======== Data for the task ========

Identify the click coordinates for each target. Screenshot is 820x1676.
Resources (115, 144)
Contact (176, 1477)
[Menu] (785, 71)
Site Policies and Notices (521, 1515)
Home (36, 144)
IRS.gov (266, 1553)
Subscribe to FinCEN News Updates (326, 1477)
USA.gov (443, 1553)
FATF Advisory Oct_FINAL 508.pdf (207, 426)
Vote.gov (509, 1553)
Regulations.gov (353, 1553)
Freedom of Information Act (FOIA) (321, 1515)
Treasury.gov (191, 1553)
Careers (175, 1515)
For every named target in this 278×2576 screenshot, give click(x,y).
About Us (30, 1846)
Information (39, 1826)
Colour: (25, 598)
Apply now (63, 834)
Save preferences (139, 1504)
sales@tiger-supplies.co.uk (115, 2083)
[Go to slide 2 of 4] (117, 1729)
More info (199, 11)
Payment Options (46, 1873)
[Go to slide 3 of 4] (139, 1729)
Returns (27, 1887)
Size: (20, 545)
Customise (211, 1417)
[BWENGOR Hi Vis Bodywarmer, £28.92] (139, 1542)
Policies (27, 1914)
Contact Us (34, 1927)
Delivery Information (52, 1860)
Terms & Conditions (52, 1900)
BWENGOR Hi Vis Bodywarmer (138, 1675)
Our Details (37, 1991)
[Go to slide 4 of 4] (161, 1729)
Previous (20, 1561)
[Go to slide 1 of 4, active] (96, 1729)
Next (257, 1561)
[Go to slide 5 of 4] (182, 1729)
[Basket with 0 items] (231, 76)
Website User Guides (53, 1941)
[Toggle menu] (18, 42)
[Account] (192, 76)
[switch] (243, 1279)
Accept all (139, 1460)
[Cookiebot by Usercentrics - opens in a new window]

========
======== Data for the task ========

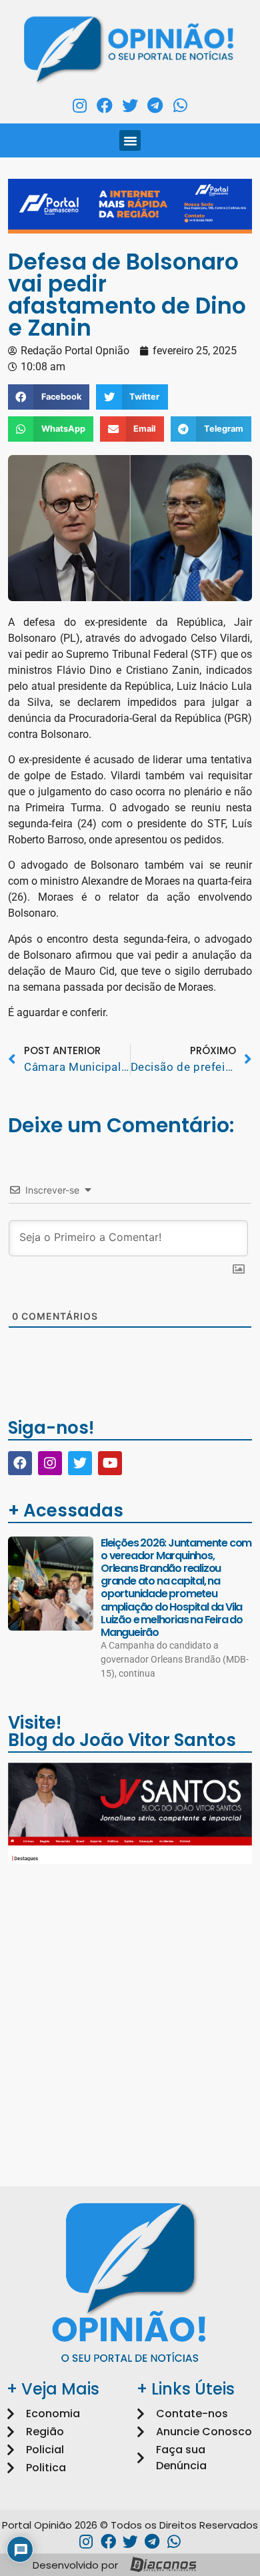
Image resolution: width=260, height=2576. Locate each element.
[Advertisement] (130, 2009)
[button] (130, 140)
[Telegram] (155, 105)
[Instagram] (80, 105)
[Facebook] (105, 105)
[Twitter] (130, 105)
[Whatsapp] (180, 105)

========

▶ Directions for this task:
Repeat exactly the lines above from the one with "Identify the click" up to and including the one with "[BWENGOR Hi Vis". No other line belongs in the reply.

▶ Exercise output:
Identify the click coordinates for each target. Screenshot is 820x1676.
Resources (115, 144)
Contact (176, 1477)
[Menu] (785, 71)
Site Policies and Notices (521, 1515)
Home (36, 144)
IRS.gov (266, 1553)
Subscribe to FinCEN News Updates (326, 1477)
USA.gov (443, 1553)
FATF Advisory Oct_FINAL 508.pdf (207, 426)
Vote.gov (509, 1553)
Regulations.gov (353, 1553)
Freedom of Information Act (FOIA) (321, 1515)
Treasury.gov (191, 1553)
Careers (175, 1515)
For every named target in this 278×2576 screenshot, give click(x,y).
About Us (30, 1846)
Information (39, 1826)
Colour: (25, 598)
Apply now (63, 834)
Save preferences (139, 1504)
sales@tiger-supplies.co.uk (115, 2083)
[Go to slide 2 of 4] (117, 1729)
More info (199, 11)
Payment Options (46, 1873)
[Go to slide 3 of 4] (139, 1729)
Returns (27, 1887)
Size: (20, 545)
Customise (211, 1417)
[BWENGOR Hi Vis Bodywarmer, £28.92] (139, 1542)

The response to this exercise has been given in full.